Galactic, The Other Side of Midnight: Live in New Orleans (Anti- Records)

This is Galactic’s first official live album in a decade, though countless board tapes and CD-Rs have crossed fans’ hands in the interim. As it turned out, 2001’s We Love ‘Em Tonight: Live at Tipitina’s signaled a change of course: Singer Theryl “Houseman” DeClouet was soon to go, and from then on Galactic was less of a self-contained band, opening the lineup to a wide cast of singers, rappers, DJs and horn players. They also stopped making studio albums that sounded anything like their live shows; by the time of last year’s Ya-Ka-May, looping and sampling were fully integrated into both the performance and the songwriting.

The Other Side of Midnight—like its predecessor, a single CD recorded at Tipitina’s—finds Galactic at its most collaborative. And it makes a strong case for the band as a New Orleans Wrecking Crew, able to play vintage funk with Cyril Neville, funky bounce with Big Freedia, street parade with the Soul Rebels Brass Band, and out-there horn jazz with Trombone Shorty and Corey Henry. What you get here that was missing on the last few studio discs is the sound of Galactic as a flesh-and- blood band. The Big Freedia track “Double It” substitutes Stanton Moore’s supple drums for the studio version’s loops, Rich Vogel’s mighty Hammond for the synth whistle, and frantic live energy for the programmed grooves. And it draws a livelier performance out of Freedia, who seems poised to be the first mainstream success out of the once-underground sissy bounce circuit.

On the other hand, the opening “Gossip” is completely faithful to the studio version, which was cut four decades ago as Cyril Neville’s one and only solo single. Neville matches his furious delivery on the single, getting extra mileage out of the “funky, funky” chant at the end. The other hero here is guitarist Jeff Raines, who not only captures Leo Nocentelli’s original tone on the signature riff (using a six-string rather than Nocentelli’s electric sitar) but devises a solo that would have fit right into the original 45. Neville’s also featured on “Heart of Steel,” which Irma Thomas sang on Ya-Ka-May. He gives the lyric a different feel; Thomas sang it as a bruised survivor, while Neville sounds fired up for revenge, and the band’s heavy funk-noir arrangement adds to the mood.

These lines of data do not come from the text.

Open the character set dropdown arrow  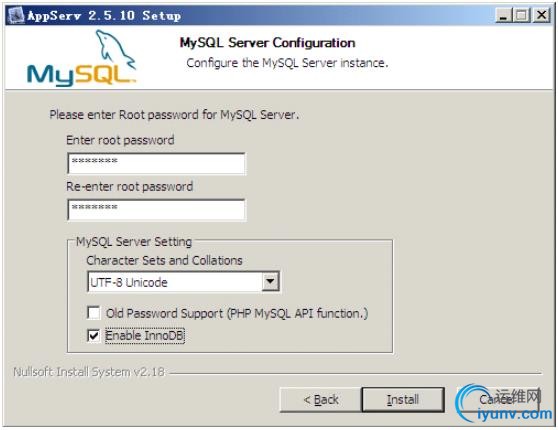click(270, 282)
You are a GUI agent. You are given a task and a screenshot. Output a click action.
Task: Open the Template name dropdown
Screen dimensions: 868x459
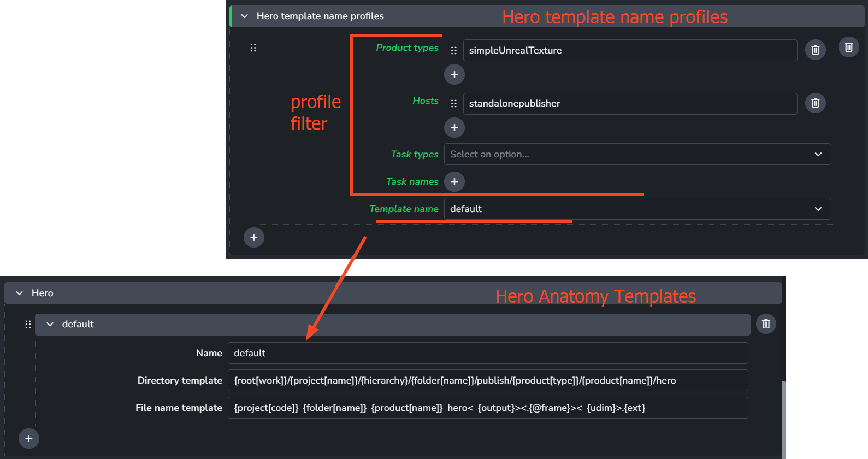637,209
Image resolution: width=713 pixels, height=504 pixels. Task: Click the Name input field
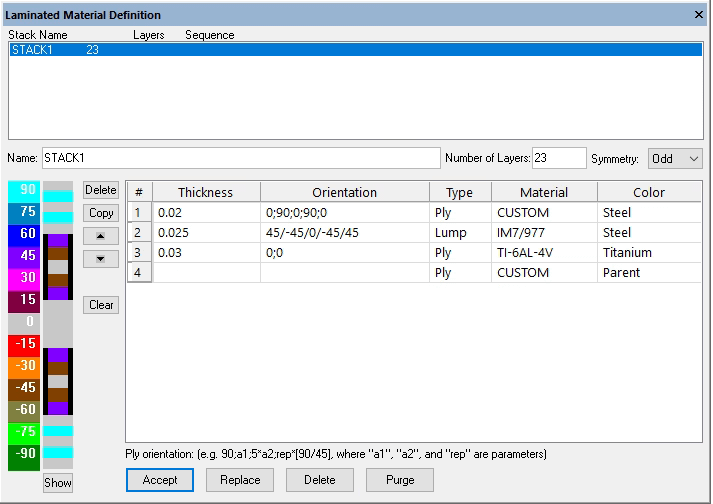(240, 158)
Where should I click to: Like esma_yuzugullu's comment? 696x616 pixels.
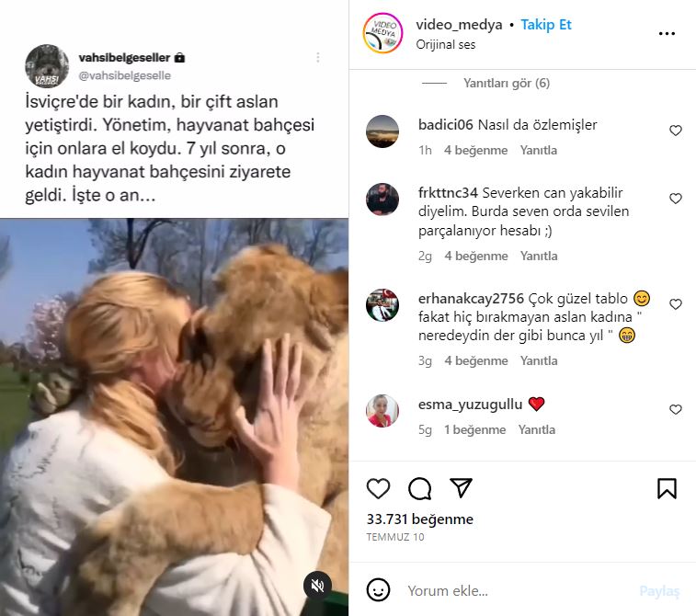pyautogui.click(x=675, y=410)
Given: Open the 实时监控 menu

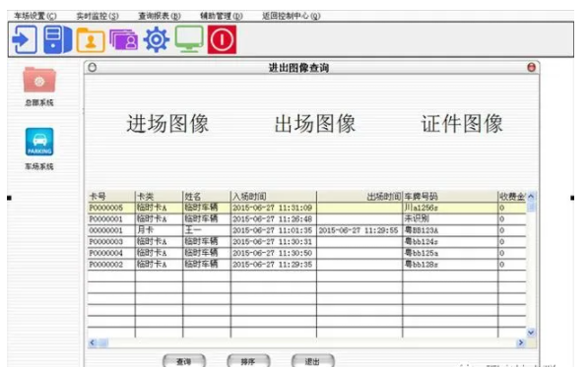Looking at the screenshot, I should coord(98,16).
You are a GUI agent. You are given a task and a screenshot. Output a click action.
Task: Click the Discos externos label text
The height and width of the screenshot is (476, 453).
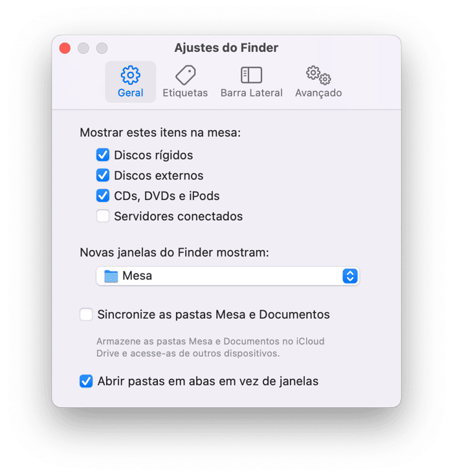pos(159,176)
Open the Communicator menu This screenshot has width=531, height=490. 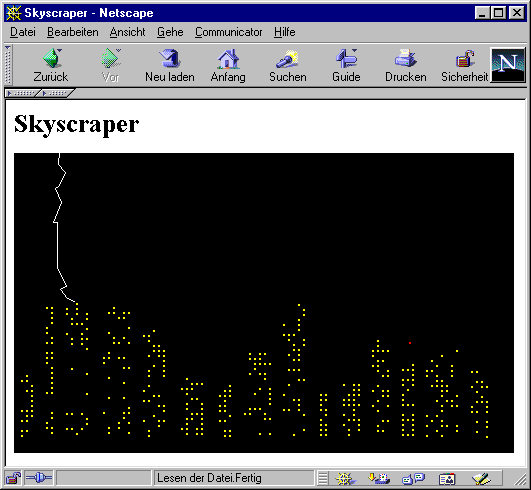(x=229, y=32)
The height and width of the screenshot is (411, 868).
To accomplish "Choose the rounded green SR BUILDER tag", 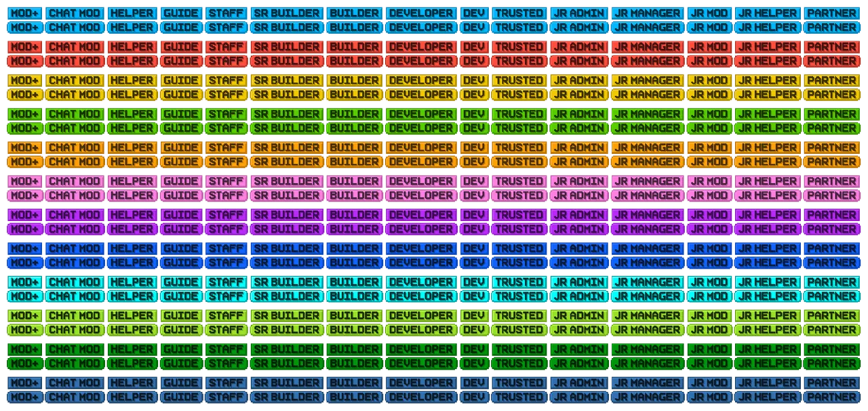I will 286,128.
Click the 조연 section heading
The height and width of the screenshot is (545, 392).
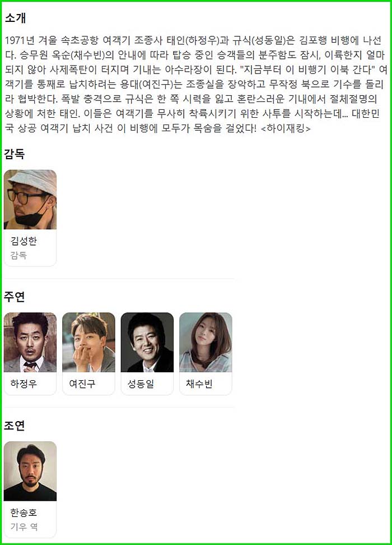coord(14,425)
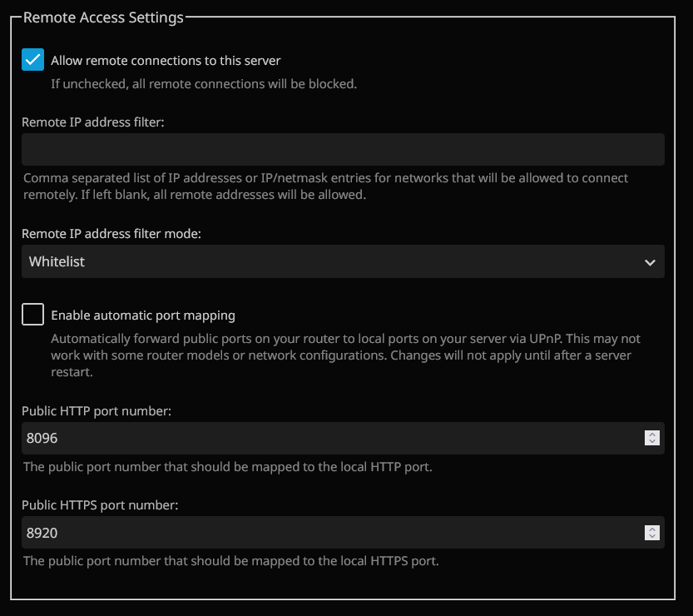Click the 'Allow remote connections to this server' label
The width and height of the screenshot is (693, 616).
coord(166,60)
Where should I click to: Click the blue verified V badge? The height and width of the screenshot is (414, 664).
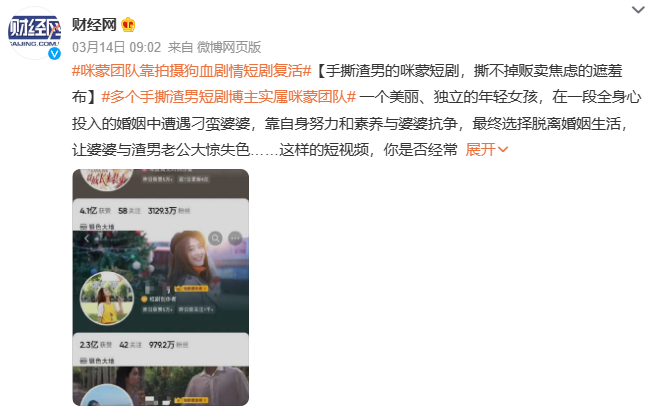click(54, 53)
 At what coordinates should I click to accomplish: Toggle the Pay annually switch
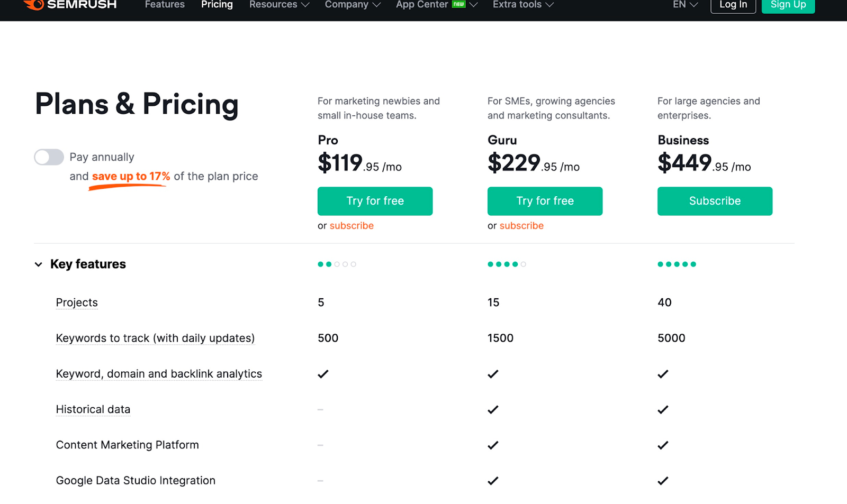(x=49, y=157)
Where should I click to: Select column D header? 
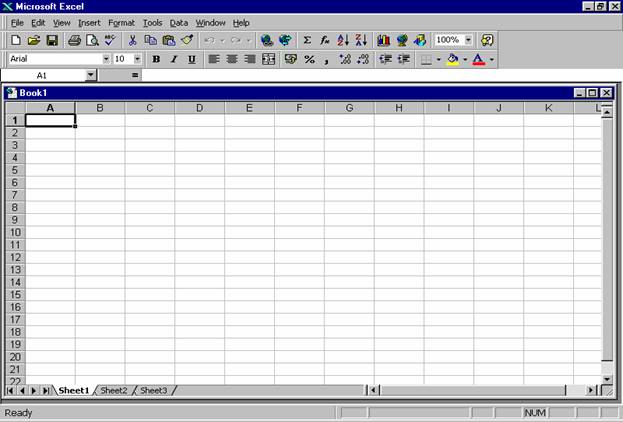pos(199,107)
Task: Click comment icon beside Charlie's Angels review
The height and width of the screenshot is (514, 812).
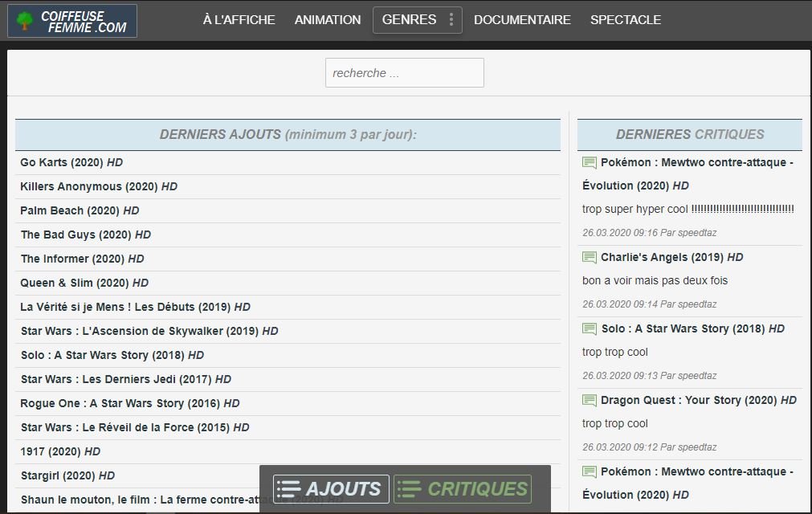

The horns get plenty of space throughout the disc, so longtime fans may complain that there isn’t much here of Galactic doing straight-up, small-combo funk. But you can always get that on the live tapes, and there’s a taste of it here on “Funky Bird,” where the band plugs in a familiar Meters riff halfway through, proving they can get back to base whenever the mood strikes.